Reason belongs in all those areas to which reason can be applied. It is not opposed to, but complementary to, Faith. “Rationalism” is not reason, but its deification, in the same relation as “scientism” to science. It produces strange monsters, and a lot of bloodshed, and is paradoxically rife with superstition and the sort of priestcraft that comes in lab-coats. (“Science” says this and “science” says that, and we must run and do whatever Al Gore tells us because of “settled science.” In Russia they had seventy-five years of settled “scientific socialism.”) Mr Hazony’s opposition of genuine scepticism to the posturings of the enlightened is right on.
Many so-called “conservatives” are enlightened. Brooks is a jackass, and yet he counts as a “conservative,” at least for the purposes of tokenism in the New York Times. Pinker is a jackass, too, I say, though from another stable: reason and rationalism all jumbled together. (Or mule, if you prefer, in light of cross-breeding between Houyhnhnm horse and pack asinus.)
As gentle reader may know, my view of Darwinism — a key component of modern, enlightened, progressive thinking — is not favourable. In thinking about it recently, I remembered that while I’ve been anti-Darwinian since about the age of twelve, I didn’t come to it by my own genius.

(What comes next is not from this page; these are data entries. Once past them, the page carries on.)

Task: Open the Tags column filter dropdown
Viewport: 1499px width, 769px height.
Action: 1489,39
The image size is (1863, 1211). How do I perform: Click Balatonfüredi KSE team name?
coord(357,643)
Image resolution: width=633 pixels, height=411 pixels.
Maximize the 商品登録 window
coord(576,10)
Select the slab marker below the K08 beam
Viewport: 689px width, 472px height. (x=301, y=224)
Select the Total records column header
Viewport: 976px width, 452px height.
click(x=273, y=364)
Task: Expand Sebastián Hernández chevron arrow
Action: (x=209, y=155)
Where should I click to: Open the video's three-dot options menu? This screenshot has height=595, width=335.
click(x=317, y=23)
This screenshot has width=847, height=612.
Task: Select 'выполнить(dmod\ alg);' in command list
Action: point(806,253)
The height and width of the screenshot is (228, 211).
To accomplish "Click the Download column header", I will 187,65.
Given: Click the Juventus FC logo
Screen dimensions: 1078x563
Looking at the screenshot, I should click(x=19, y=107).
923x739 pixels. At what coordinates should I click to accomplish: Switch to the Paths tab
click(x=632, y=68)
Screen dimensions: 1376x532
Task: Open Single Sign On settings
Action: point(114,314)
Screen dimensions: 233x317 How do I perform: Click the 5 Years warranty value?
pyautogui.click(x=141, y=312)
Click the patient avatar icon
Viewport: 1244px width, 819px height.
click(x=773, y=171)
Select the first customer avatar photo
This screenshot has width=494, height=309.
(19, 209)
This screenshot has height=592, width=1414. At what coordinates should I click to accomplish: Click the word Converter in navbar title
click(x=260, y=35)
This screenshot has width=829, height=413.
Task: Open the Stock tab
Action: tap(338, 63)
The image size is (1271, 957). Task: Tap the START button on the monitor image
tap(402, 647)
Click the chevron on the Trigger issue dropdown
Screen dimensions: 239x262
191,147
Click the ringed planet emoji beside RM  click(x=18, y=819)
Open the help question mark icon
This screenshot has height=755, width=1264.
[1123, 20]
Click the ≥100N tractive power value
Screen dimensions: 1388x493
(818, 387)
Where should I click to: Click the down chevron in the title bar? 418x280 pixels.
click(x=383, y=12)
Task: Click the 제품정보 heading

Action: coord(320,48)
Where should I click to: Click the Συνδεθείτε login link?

It was a remarkably impressive biology teacher, a certain Mr Henry (American), who got me started, in the (very backward and British-colonial) Bangkok Patana School. Apart from what seemed an encyclopaedic knowledge of every living creature and how it works, he was contemptuous of textbook evolutionism, saying we cannot prove descent from the mere fact of chronological succession. And indeed, the DNA revolution is still toppling the “settled” family tree, and shredding all its branches.
I mention this because, contrary to the teaching of Enlightenment, we do actually depend on teachers and precursors to get at any knowledge. An important conceit among the enlightened is that they alone know everything from scratch and experiment. On closer inspection, they don’t know squat. From Mr Henry, among other sources such as my father, I acquired that “scepticism.” It is not the same as doubting everything you are told, except what you are told by the cool people.
You know there is such a thing as Truth, and will not be put off it by bullshit. You know that the truth is not something that changes. What was true yesterday, stays true today. The task is to discover what the truth is, not to gauge which way the wind is blowing.
Mr Henry was, incidentally, sacked for teaching that the biology textbook was full of … whatever. He knew his subject inside out, and he was dead right. He was a quiet, rather timid man, but he wouldn’t knuckle under. Nor had this anything to do with his religion: I don’t think he had any.
That’s just Darwinism. The project of the Enlightenment is larger. It is totalitarian in nature, was from the beginning, and will be until by God’s grace, it ends.